Netteté des surfaces, régularité de la forme...

Tandis que les apprentis s'occupent à désosser un gigot d'agneau, quatre correcteurs passent dans les rangs et notent la qualité du travail de chacun. Parmi les critères observés: le degré de désossage à blanc, la netteté des surfaces, la régularité de la forme du morceau... Viendra ensuite la décoration pour la touche finale. «Ces jeunes sont titulaires d'un CAP ou d'un BEP et suivent leur deuxième année d'apprentissage. Ils ont entre 17 et 20 ans. Chacun d'eux a franchi l'étape préalable d'une sélection départementale», précise Gérard Le Trionnaire, visiblement très fier de l'outil de travail où se tient le concours. «Ce laboratoire, c'est le must en termes d'hygiène. Il respecte les normes CE. Les apprentis qui suivent une formation ici peuvent tout aussi bien travailler dans une boucherie artisanale que dans l'agroalimentaire». Après chaque étape de la préparation, les correcteurs, qui viennent d'autres centres de formation, se retirent dans une pièce attenante afin d'attribuer des notes à chacun.

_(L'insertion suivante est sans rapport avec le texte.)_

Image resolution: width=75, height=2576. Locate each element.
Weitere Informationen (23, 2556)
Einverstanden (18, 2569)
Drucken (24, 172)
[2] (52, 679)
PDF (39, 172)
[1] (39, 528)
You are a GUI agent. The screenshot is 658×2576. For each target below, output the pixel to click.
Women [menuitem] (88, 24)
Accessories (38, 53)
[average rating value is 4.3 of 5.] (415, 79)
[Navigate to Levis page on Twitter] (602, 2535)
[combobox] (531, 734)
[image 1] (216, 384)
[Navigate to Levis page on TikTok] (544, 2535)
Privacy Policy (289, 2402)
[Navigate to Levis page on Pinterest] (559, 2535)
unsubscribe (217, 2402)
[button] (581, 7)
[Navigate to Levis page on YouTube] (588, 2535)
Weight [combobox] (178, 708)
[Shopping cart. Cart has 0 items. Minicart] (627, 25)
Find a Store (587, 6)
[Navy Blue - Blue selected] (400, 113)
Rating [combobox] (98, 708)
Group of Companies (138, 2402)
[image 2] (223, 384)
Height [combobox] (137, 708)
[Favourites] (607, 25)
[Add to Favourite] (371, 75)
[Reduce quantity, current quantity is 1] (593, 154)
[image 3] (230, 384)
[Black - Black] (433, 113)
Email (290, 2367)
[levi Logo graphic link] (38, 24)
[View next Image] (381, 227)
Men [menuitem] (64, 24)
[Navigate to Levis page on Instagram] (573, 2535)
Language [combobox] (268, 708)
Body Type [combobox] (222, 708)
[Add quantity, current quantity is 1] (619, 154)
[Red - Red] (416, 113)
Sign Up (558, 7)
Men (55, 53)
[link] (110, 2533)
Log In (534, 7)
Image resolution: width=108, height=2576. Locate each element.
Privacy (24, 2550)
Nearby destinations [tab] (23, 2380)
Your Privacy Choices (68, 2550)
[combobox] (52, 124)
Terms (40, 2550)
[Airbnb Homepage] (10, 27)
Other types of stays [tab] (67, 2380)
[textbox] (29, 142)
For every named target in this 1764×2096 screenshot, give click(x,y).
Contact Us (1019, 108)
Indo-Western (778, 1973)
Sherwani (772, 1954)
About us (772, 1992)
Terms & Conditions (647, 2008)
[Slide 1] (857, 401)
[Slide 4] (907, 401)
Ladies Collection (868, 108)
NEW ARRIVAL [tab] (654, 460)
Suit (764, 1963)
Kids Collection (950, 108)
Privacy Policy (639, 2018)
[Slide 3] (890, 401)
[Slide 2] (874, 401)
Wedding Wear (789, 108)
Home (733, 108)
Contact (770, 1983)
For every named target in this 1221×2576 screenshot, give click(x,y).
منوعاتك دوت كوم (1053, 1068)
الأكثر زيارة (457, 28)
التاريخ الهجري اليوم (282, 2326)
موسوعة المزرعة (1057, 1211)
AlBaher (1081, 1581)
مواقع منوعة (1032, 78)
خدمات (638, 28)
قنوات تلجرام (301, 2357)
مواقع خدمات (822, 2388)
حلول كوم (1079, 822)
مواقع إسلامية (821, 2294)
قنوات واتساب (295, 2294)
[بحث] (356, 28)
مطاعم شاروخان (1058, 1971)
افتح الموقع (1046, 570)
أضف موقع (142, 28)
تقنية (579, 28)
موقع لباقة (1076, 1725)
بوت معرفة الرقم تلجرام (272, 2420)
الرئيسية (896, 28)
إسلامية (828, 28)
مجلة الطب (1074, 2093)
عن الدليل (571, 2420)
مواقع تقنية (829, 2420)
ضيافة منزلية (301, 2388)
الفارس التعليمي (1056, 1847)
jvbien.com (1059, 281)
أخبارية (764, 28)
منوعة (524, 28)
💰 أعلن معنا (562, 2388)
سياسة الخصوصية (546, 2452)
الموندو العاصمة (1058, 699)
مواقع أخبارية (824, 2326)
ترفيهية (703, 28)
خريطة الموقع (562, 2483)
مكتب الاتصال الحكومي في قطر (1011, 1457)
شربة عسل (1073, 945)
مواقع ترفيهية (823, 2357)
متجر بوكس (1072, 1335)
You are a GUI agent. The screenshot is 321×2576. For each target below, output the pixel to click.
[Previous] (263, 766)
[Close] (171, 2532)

Au bout d'une heure, quelques tendances se dessinent déjà. «Sur le gigot, mes notes vont de 8 à 16, confie un correcteur en aparté. Celui à qui j'ai donné ma meilleure appréciation a vraiment fait du beau travail».

«Un boucher, c'est aussi un bon commerçant »

«Mais un bon boucher, ce n'est pas seulement un bon technicien, prend soin de préciser ce formateur venu du Nord-Finistère. Il doit aussi être un bon commerçant». À l'entendre, le travail ne manque pas dans la profession. Cependant, de nombreux jeunes formés et compétents quittent le métier au bout de quelques années. «Certains rechignent à travailler le samedi et le dimanche matin. Le rythme de vie qu'impose la boucherie ne leur convient pas», regrette ce correcteur, tout en soulignant qu'un jeune professionnel peut sans problème atteindre un salaire net mensuel de 1.500euros. Cela dit, la profession semble avoir quelque peu redoré son blason, si l'on se fie par exemple au nombre d'apprentis qui ont intégré le centre de formation de Vannes : ils sont ainsi près d'une soixantaine à suivre le cursus pour devenir bouchers.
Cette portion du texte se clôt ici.